Никуську нашу мы родили в восьмидесятом, через положенный организмом промежуток, если отсчитывать всё от той же пятницы, когда оба, опаздывая в тот день каждый по своей тогдашней надобности, пытались перейти с синей на красную. Не получилось. Не перешли. В тот же самый день, в виолончельный, она ещё, помнится, спросила:

— А я не забеременею, Митя? Ты ведь, кажется, ничего не предпринял, чтобы меня защитить. А сама я, как видишь, полная дура в этом смысле. Да и в других, как выяснилось, тоже не Циолковский.

— Знаешь, Инка, — недолго размышляя над ответом, ответил я тогда, — лучшим средством от нежелательной беременности является слово. А слово моё такое: «Я хочу твоей беременности, Инна Раевская, потому что раньше я всегда не желал чьей-либо беременности, опасался. А твоя беременность пускай и придуманная пока, но для меня очень даже желательна». Сначала у нас будет девочка, потому что девочки ласковые и любят отцов больше, чем мальчики. А я, знаешь ли, хочу, чтобы меня любили, и, кстати, именно с этой целью собираюсь стать серьёзным писателем. Это как ещё один Богов бонус — вроде как занимаешься, чем нравится, а тебя за это любит повышенное число окружающих гомосапиенс, которым этого самого Бога не удалось так же ловко, как мне, прихватить за яйца. Но сам же ты это несовершенство природы неимоверно активно используешь. И все довольны: ты — потому что вовремя подсуетился, а другие — тем, что нашли себе предмет обожания. Ну, может, не обожания — сближения, удивления, пристального любопытства к чьей-то загадочной жизни неподалёку от себя. Это честно?

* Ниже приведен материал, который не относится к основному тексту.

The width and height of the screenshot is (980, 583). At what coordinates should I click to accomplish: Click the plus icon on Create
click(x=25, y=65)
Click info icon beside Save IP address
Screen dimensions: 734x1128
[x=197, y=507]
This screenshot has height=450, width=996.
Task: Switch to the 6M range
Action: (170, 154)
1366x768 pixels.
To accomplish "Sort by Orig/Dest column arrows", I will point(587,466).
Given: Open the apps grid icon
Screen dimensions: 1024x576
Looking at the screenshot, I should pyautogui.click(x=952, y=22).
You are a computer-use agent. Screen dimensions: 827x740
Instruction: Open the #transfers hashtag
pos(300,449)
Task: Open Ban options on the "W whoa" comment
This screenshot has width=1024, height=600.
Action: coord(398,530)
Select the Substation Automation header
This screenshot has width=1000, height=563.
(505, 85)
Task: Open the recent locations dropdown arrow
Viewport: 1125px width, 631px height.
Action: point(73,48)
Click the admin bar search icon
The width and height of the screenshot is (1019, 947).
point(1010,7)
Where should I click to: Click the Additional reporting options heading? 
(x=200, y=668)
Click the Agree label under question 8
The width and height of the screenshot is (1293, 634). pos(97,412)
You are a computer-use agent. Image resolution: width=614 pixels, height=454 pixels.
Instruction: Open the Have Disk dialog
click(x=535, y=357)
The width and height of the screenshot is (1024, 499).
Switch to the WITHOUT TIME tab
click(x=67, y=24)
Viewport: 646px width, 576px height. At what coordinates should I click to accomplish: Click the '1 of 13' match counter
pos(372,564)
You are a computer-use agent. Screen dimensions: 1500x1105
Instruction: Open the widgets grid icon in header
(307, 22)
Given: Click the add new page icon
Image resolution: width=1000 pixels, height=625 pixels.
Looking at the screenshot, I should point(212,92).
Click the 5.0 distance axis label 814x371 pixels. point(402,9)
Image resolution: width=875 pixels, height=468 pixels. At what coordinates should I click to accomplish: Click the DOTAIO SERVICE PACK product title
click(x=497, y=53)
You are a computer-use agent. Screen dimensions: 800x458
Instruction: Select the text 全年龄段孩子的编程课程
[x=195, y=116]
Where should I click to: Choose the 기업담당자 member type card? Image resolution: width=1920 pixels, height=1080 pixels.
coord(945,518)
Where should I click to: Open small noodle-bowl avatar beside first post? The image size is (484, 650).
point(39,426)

— Не вполне, — прикинув, не согласилась Инка. — Честно — это если твои рассуждения приводят тебя к этому сомнительному во всех смыслах результату, по крайней мере, «после», а не «до». Если — «до», тогда ты живёшь с холодным носом и вымученно держишься за эти его яйца, Бога своего околотворческого. Дарить любовь ни за что — это всегда кайф, а как насчёт того, чтобы полюбить первым, не дожидаясь обращённой к тебе любви?

Я пропустил Инкин комментарий мимо ушей и продолжил развивать тему семейного будущего:

— Итак, следующим будет пацан, это тоже ясно, как божий день…

Инка была очень даже не против такого подхода к расстановке очередности наследников, но вторично ей удалось забеременеть лишь через четырнадцать лет после рождения Никуськи, в девяносто четвёртом, на сорок первом году жизни, когда уже не ждали никого, да и не думали ждать. Каким таким индийским ветром занесло в Инкину утробу уже давно нежданный нами плод, было необъяснимо. Хотя я не могу сказать, что за время совместной жизни не старался по мужской части. Случались, конечно, порой за годы нашего брака и моменты взаимной усталости, и кратковременные периоды прохладней, чем хотелось бы. Но в основном лёгкие беззлобные выходки имели место лишь с моей стороны. Особенно когда работал подолгу, упрямо, не поднимая головы, не желая вчитываться повторно в свой же текст, тупо уверовав в первый, наиболее слабый вариант, но уже тогда неостановимо тащило и глючило, и уже тогда вместо того, чтобы оборвать это дьявольское наваждение, этот наркотический, ничем не оплодотворённый настрой на неправду, я явно пересиживал, сначала за машинкой, затем за клавиатурой и долбил, долбил, долбил…

И всё уже начинало раздражать: вторичность текста, несхождение стволовых линий, разваливающийся в самый неподходящий момент сюжет, внезапно обнаруженная пошлость и примитив в диалоге, который вчера ещё нравился и даже отчасти возбуждал, успокоительно приподнимая температуру на медленно заваливающемся авторском градуснике. И что? А ничего! Заставлял себя мучиться дальше, с мазохистской рьяностью набирая очередную тысячу знаков, быстро, быстро, сначала — тук, тук — это на пишущей машинке, механической, позже — брень, брень — это уже с электроприводом, а уже в девяностые — щёлк, щёлк — это на клаве, а вслед за этим — другую тысячу, а за ней и следующую, и ещё одну, и ещё… совсем уже сверхплановую, обманную, многостаночную, кривожопую, недрессированную, дурнопахнущую, изначально заболоченную чужеродным отстоем…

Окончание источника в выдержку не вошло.